Alıştırma görevi 1: Kayıtlarda "series" dizesini barındıran bütün satırları topla. Büyük-küçük harf ayrımına dikkat et.

Blog

Çoğunluğa Uyum ve Sosyal Etki – Serap Kavak

Yapıp etmelerimizin sebebinin ne olduğu sorusuna verilen cevaplar kaynağını yalnızca bireysel çizgilerden almazlar. Sosyal etkileşim sosyal davranışların kılıfını hazırlayan en önemli etmenlerden biridir. Her bireyin ötekinden ayrıldığı noktalara sahip olduğu düşüncesi su götürmez bir gerçektir. Ancak bu ayrılıklar kurulan temaslarla farklı biçimlerde birbirine yaklaşır ve kimi zaman bu yaklaşım bir zorunluluk niteliği kazanır. Çünkü farklı davranmak, farklı düşünmek çoğunluğun içinde yüksek sesle yankı bulduğunda çekiciliğini yitirebilir. Birçok etken çoğunluktan sapmayı istenmeyen bir durum haline getirir.

Ötekilerin davranışları, dile getirdikleri ve tutumları çoğunluğun bir bileşeni olduğunda kendi tavırlarımızdaki istikrarımız sekteye uğrayabilmektedir. Bu sendelemeyi sosyal etki bağlamında açıklayabiliriz.

Görev verileri:
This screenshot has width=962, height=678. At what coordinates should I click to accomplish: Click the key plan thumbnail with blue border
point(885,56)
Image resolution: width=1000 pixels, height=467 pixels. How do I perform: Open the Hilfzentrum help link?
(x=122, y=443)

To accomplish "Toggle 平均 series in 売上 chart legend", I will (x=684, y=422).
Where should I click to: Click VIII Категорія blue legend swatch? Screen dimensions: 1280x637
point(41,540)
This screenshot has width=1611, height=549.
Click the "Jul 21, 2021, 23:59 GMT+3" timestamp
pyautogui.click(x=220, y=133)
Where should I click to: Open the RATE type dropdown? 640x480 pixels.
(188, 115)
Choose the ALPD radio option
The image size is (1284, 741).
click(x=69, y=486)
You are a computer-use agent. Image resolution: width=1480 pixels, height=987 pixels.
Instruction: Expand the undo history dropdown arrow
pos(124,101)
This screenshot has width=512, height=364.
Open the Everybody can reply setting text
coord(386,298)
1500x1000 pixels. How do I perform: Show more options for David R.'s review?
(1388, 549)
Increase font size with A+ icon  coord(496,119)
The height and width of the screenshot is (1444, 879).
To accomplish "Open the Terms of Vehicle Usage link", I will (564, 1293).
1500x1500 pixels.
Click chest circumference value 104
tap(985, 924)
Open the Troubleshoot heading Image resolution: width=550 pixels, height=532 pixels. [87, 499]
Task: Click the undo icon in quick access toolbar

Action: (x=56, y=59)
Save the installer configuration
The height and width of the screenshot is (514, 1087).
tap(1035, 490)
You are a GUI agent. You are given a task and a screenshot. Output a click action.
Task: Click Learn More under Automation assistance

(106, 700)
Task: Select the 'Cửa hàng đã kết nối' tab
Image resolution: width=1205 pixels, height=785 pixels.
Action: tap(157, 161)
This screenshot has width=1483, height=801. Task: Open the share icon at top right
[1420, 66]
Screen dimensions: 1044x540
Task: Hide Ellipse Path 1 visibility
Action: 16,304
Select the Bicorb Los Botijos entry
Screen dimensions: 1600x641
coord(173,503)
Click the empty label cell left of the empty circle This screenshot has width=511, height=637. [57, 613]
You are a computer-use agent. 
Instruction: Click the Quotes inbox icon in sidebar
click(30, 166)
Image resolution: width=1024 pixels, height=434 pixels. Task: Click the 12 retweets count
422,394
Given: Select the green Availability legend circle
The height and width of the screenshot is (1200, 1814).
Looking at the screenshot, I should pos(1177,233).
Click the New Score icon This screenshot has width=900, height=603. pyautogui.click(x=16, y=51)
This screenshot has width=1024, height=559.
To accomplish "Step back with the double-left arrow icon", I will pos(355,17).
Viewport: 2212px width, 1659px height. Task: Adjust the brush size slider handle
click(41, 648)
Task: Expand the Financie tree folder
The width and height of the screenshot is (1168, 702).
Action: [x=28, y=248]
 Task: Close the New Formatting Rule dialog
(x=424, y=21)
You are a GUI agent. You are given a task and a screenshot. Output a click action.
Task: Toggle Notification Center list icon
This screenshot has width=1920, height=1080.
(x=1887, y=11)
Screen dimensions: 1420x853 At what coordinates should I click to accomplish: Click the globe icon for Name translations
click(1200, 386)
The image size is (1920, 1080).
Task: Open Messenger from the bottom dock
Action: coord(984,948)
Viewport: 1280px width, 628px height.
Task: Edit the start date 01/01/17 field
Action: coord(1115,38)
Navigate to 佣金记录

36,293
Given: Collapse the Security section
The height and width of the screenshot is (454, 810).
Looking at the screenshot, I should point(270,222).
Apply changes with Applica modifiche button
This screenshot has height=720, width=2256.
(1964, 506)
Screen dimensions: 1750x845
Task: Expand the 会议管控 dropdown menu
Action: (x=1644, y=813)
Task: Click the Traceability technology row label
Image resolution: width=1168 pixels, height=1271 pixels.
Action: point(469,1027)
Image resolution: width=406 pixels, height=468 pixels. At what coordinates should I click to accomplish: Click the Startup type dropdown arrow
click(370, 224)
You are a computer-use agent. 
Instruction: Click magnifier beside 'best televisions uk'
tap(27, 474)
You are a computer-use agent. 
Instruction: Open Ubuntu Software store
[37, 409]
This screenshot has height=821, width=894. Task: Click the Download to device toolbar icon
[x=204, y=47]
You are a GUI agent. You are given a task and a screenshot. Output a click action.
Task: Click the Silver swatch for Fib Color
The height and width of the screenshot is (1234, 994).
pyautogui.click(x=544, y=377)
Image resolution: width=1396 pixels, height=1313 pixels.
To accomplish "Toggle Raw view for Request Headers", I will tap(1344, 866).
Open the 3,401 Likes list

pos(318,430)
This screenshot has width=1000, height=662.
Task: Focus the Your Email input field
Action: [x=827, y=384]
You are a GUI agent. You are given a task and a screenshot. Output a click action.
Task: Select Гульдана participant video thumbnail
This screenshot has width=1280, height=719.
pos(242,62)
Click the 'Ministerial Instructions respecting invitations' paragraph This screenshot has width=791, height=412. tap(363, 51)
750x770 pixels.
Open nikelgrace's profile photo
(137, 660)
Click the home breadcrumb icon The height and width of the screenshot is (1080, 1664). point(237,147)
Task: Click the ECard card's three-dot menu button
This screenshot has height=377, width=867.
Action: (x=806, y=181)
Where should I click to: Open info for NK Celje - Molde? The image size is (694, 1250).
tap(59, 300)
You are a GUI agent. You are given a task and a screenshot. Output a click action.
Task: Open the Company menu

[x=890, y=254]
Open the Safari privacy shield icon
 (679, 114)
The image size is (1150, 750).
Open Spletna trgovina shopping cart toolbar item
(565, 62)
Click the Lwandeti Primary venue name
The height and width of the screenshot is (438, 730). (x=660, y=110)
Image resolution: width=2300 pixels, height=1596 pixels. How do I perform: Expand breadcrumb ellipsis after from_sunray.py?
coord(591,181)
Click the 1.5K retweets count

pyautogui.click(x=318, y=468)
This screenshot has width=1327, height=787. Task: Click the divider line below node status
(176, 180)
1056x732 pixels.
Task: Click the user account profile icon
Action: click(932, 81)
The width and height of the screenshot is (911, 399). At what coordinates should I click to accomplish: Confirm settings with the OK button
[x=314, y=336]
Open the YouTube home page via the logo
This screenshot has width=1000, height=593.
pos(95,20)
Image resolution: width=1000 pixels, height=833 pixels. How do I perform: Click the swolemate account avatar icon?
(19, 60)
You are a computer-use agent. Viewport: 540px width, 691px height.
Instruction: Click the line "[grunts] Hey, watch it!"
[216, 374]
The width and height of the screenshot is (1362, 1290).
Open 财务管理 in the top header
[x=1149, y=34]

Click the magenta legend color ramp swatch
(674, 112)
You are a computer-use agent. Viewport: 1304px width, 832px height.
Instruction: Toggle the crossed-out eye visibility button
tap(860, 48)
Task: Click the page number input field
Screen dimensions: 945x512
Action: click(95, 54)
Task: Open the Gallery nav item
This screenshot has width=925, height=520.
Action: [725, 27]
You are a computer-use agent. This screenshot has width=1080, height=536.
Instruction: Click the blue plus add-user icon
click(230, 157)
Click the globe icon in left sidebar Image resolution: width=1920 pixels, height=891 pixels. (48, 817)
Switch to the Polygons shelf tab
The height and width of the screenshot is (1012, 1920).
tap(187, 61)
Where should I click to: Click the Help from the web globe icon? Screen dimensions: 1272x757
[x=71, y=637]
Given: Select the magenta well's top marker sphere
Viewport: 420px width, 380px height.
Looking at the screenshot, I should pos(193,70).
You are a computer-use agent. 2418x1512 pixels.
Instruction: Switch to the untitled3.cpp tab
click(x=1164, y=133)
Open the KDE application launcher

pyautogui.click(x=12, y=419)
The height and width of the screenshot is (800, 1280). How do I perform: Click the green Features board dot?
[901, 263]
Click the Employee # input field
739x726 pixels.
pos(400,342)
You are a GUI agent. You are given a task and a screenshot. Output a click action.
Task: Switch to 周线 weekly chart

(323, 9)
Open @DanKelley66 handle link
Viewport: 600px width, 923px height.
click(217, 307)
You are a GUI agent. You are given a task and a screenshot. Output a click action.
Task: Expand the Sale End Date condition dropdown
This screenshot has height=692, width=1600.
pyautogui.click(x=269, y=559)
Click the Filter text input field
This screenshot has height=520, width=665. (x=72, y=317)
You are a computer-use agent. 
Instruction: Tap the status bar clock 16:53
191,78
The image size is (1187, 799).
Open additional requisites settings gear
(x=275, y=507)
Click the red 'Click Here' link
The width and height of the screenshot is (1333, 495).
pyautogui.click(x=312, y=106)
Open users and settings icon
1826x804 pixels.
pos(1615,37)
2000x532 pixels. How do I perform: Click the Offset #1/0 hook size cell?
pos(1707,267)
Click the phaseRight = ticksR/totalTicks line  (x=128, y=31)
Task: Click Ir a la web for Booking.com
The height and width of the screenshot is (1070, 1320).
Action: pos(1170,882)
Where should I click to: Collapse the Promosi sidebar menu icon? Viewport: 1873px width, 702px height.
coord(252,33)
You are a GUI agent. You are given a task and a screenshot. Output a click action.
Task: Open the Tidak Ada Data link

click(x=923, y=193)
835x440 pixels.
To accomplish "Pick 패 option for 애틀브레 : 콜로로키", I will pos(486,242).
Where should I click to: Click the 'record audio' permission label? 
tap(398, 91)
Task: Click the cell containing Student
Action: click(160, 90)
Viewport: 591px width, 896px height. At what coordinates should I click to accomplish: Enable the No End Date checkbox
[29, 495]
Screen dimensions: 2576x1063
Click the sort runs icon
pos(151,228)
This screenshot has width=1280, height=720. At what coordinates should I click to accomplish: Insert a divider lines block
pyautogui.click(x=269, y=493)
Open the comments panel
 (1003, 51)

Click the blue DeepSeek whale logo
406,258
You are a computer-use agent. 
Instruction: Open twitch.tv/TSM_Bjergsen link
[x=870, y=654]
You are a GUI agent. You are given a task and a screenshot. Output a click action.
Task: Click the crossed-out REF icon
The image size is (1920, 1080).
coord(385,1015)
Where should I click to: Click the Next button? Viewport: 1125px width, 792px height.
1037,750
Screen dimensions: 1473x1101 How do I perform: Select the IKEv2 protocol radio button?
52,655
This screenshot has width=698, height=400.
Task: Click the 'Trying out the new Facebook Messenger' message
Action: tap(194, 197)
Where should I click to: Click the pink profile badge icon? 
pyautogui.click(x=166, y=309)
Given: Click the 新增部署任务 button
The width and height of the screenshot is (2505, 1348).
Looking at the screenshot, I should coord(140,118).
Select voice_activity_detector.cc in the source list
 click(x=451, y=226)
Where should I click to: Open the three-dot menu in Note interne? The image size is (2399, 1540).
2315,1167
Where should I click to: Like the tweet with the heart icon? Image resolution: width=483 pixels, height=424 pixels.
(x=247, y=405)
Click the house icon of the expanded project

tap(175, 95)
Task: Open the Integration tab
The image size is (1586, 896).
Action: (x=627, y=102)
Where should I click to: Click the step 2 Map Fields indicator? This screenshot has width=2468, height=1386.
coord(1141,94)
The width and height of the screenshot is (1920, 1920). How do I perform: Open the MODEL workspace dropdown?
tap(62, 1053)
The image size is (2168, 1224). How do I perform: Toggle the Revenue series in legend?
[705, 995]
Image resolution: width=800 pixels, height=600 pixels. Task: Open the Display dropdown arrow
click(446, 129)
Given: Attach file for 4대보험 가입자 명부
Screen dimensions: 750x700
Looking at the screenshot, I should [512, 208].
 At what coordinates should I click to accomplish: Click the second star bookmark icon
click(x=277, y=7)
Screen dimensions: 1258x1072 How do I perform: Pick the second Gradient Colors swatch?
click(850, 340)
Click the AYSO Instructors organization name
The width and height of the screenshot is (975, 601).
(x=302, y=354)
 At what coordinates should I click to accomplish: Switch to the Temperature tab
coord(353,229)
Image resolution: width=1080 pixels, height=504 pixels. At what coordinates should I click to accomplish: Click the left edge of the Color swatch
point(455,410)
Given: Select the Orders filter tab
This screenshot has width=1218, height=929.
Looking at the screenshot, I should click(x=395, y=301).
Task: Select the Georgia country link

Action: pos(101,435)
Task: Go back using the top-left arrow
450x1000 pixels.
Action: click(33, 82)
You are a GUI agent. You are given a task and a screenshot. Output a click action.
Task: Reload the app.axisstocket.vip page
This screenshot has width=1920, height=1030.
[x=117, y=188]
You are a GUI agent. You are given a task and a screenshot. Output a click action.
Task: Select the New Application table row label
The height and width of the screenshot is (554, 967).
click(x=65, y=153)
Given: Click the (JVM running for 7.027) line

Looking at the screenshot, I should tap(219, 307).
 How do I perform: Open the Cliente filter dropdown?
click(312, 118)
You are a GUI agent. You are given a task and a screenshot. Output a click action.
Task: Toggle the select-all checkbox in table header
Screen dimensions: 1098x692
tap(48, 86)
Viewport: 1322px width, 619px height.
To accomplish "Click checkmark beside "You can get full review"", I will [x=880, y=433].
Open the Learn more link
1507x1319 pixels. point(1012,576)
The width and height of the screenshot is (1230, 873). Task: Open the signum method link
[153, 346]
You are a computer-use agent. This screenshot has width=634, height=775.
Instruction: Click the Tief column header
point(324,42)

Alıştırma görevi 2: Sosyal etki konulu metindeki "Bu sendelemeyi sosyal etki bağlamında açıklayabiliriz." cümlesini İngilizceye çevir.

Alıştırma yanıtı 1:
To accomplish "Toggle 平均 series in 売上 chart legend", I will (x=684, y=422).
The image size is (2168, 1224). How do I perform: Toggle the Revenue series in legend?

Alıştırma yanıtı 2: We can explain this faltering in the context of social influence.